After the Separation – June 2010

Lots of things have gotten in the way of writing in the last year. I got separated – which sent me for more than a little loop since this marriage was one of those “going to be forever” things. My consulting business tanked quite a bit after the 2008 recession. I moved – that came with the separation and not having a lot of money. I had to leave a place – a house and the surrounding natural environment – which I loved.

I broke 4 ribs coming off a horse in the middle of all this. I learned some things about pain as a result.

You go to the emergency room, careful to move slowly and cautiously, otherwise the pain drops you to your knees. They take some x-rays. They are nice enough to let me stand when they were doing so. Then they give you some nice pills, grin at you and tell you to heal all by yourself – no strapping and no bandages – the new way – guaranteed to make sure that you do not develop any nasty lung related complications. They tell you that it will take some time for this natural healing to occur – anything from 6 months to a year to get it all done. Then they tell you that you are not going to go home for a couple of days because you are going to experience some increasing pain. That is what the nice pills are for.

They mislead me though, will maybe just understated things when they said, “some increasing pain”. Getting out of bed to go to the bathroom was not a lot of fun for a week or two. It was one of the many tasks that I could not avoid doing. Much as I enjoyed their pills during the first few days, I needed my head back. I had work and personal things to decide that required clear thinking.

November 2010

The ribs more or less healed in about 6 months. “You heal fast” , the doctor told me. He was wrong. My ego, more than a little bruised by the separation, took a a lot longer – years to heal. Moving out of the house – me and my brother and a rented truck – probably set me back physically and emotionally. Lots of 2 cubic boxes of books – each about 100 pounds – and a fair amount of furniture – all of which I had bought during the marriage – needed to move. There was also a set of stairs.

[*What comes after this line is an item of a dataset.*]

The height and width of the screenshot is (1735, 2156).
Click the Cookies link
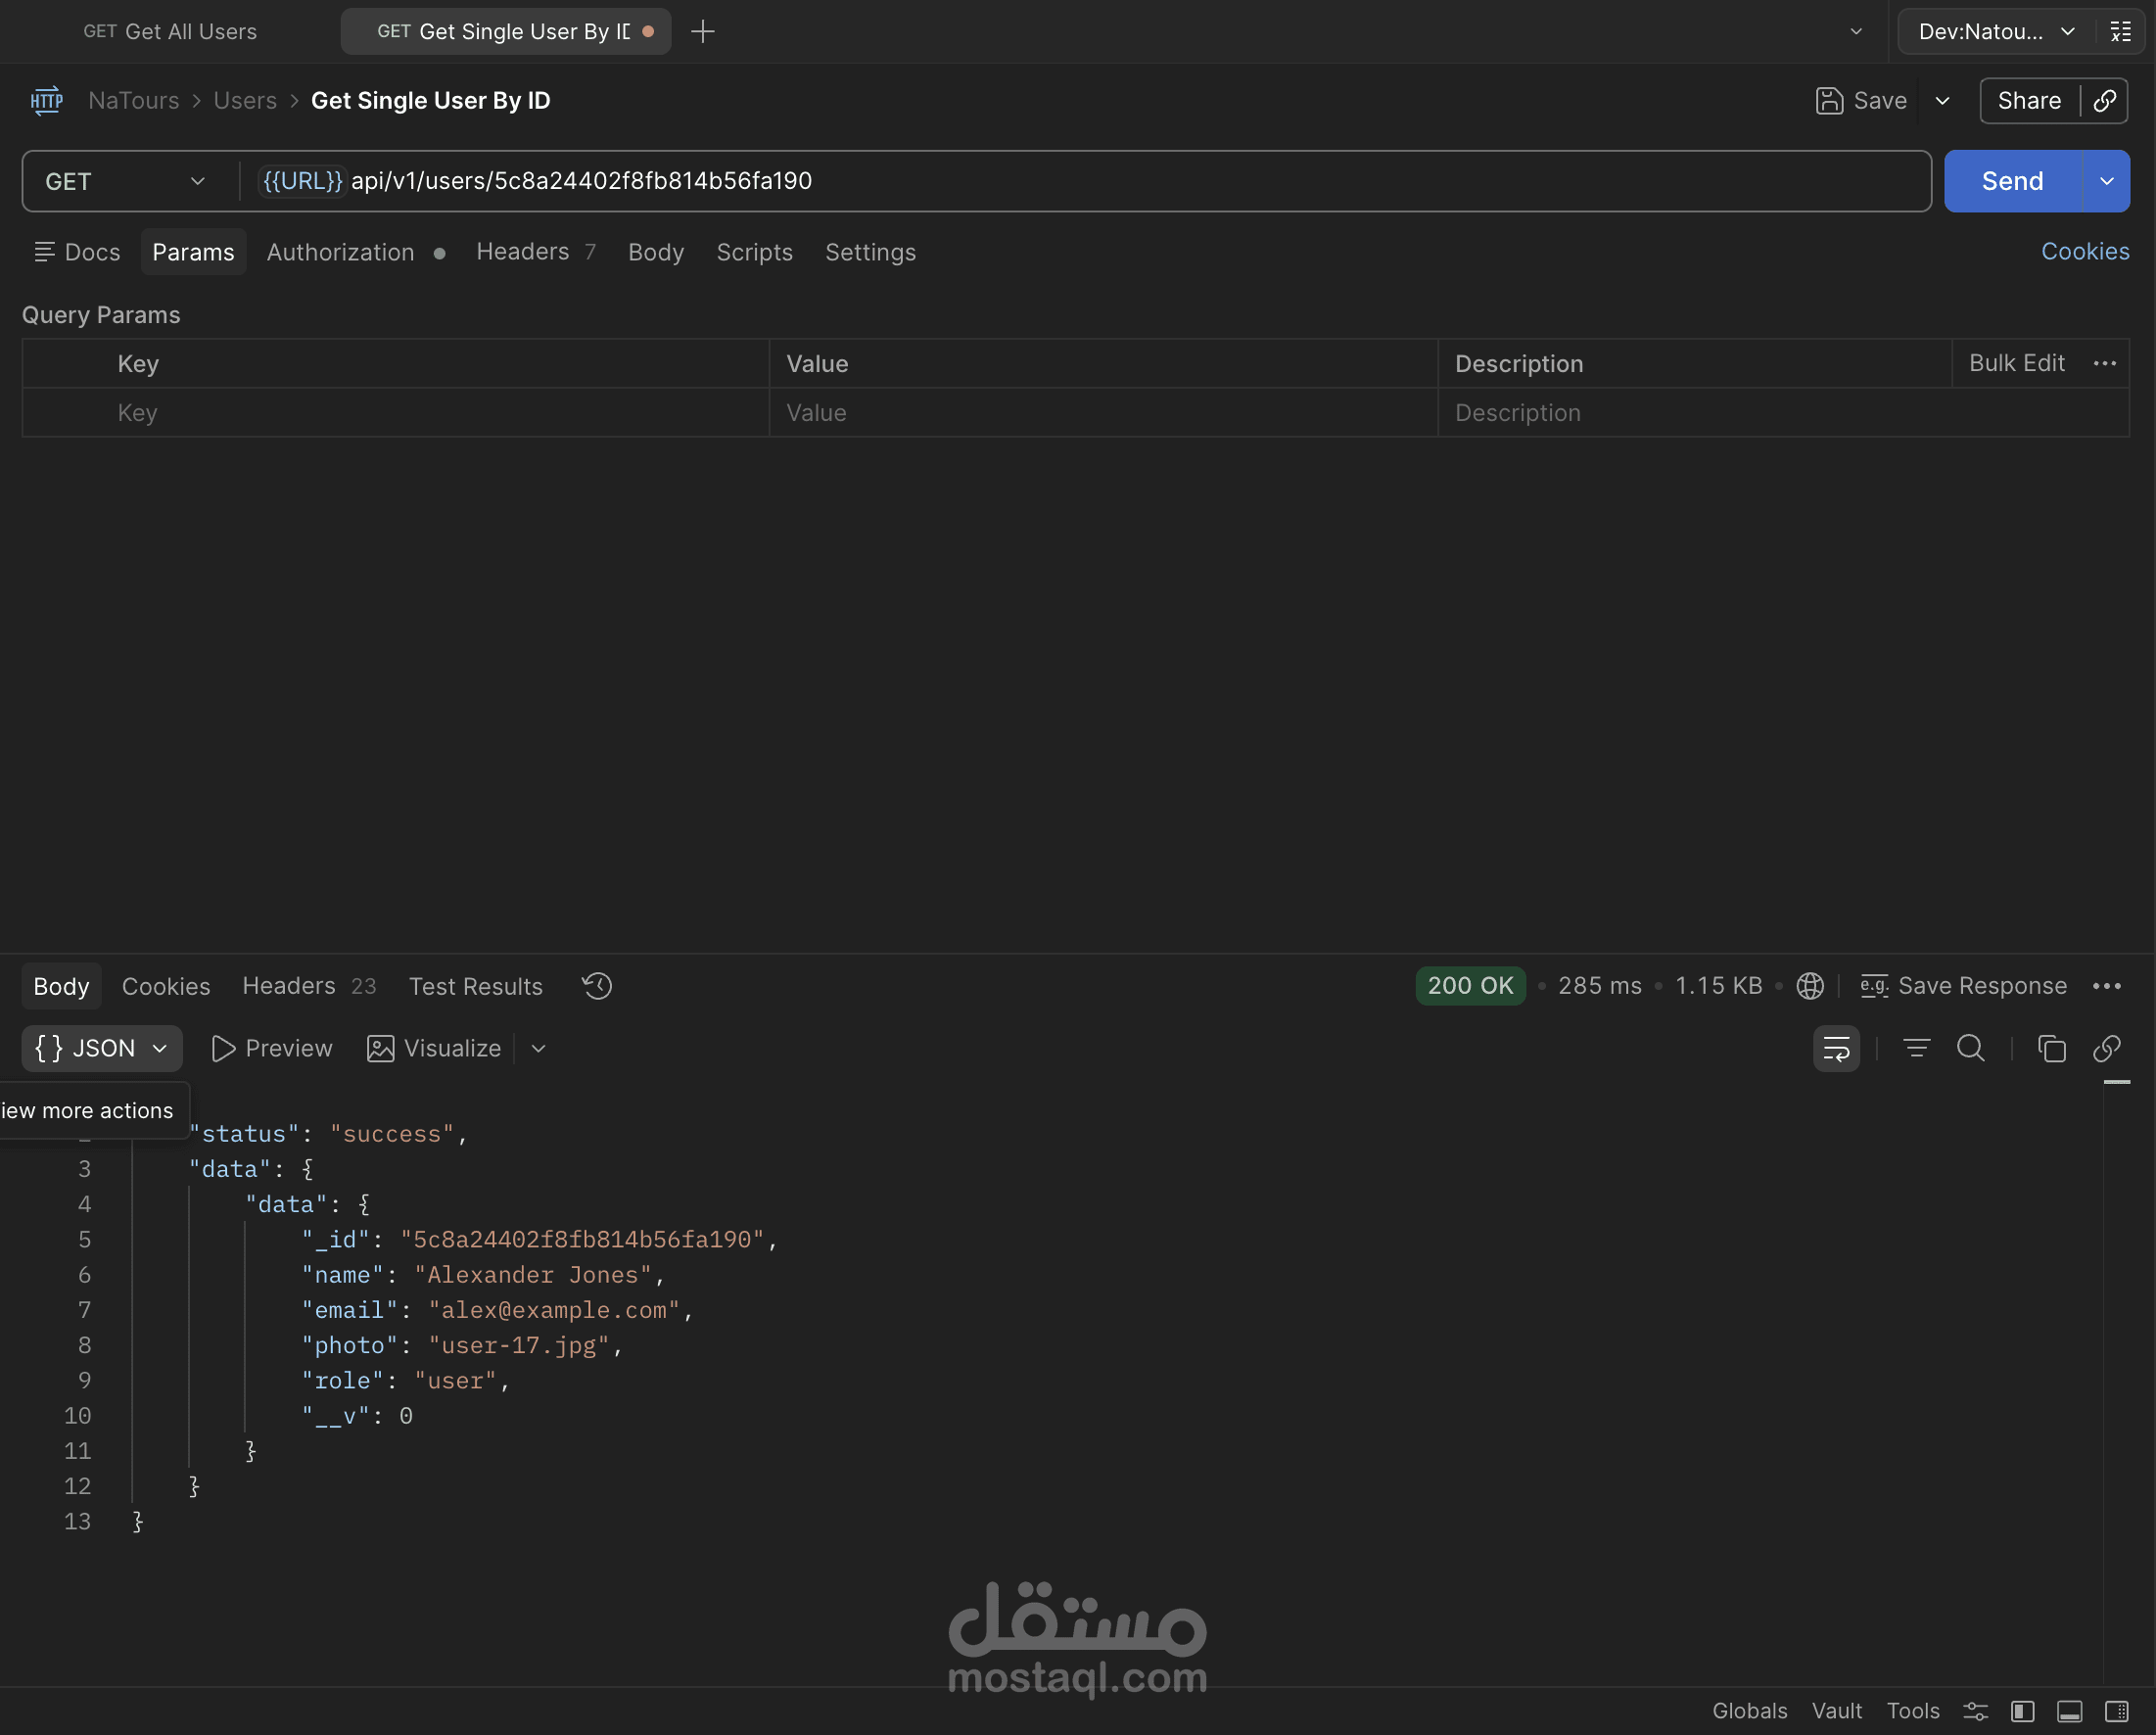click(2084, 252)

Long hard physically taxing days over the course of a week meant that I often felt those ribs in rather excruciating ways by the end of the day. It had turned out to be an unpleasant separation, involving by the hour lawyers to resolve silly things. I had wanted to go to a separation mediator and work things out differently. But even during the separation process, some things take two to make happen. At least the physical pain covered up the emotional pain of the move. Thanks to my brother’s help, I also saved lots of money by moving myself – money I simply did not have.

Separation is an Identity Issue

Just before and after moving, I did research on the psychology of separation and divorce. Turns out that I am exceedingly normal. The adjustment process takes at least 2 years. Reading that research literature did not speed up my emotional healing at all. Knowledge is often the wrong kind of medicine, I guess. My healing took many more years.

November 2012

This November I will be in the new condo for 2 years. I have started to exercise seriously again. But I can still tell where the breaks in my ribs were, simply because exercise brings back localized pain – minor pain in comparison to the past – at the 4 places where my ribs broke.

I have also started to “date” again. Being an on-line type, I signed up for a number of on-line dating sites over the past year. I found that I simply could not relate to the romantic illusions I read in the profiles of many of the women on these sites. So I moved to on to more “adult oriented ones”, looking for short term physical connections. That turned out to be even more dis-illusioning.

Many women in my age range do not seemed to have moved beyond a somewhat teenage version of Hollywood’s romantized picture of male-female relationships. Others are so clearly afraid of being preyed upon both financially and emotionally by men that their profiles are distancing rather than inviting. Many clearly were focused on “younger men”. The cougar phenomena has become commonplace. My physical age was a disadvantage; my mental age irrelevant, my physical drive not believed. I wanted to understand more about all of this.

So I engaged in an experiment. I wanted to experience dating sites from “their shoes”. I put up a fictional profile for a couple of weeks on one of the better known dating sites – a female version of me. The responses that my fictional female me got from most men discouraged the hell out of me. I never realized how crass and boring we men can be. After several weeks, I put an end to my fictional female presence on this dating site. I also tuned down my expectations for “on-line” dating.

Living with Suzan Frazier and Hob Hoberly

I am going to have to find some way to work what I have learned in the past 3 years into a future novel. During this whole time, even though I was not actively writing fiction, Suzan Frazier and Hob have never really left my mind. I have had lots of internal dialogue in which I write the words in which they live. They are alive and well in my imagination.

The Little Freedoms that Separation Brings

Today, I can do some things that I found a lot tougher to do when I was still married. I have one less sensibility to take into account on a day-to-day basis – an important sensibility to me at the time. My writing is starting to be freer. I am more explicit about the sexual interactions between the folks in my fictional worlds. I am more open about the violence, physical and emotional, one character does to another. I don’t have to explain why these sides of human beings intrigue me. I hope that this greater freedom will start to appear on this site and in my writing, and lead to increased interest and hopefully, even charm.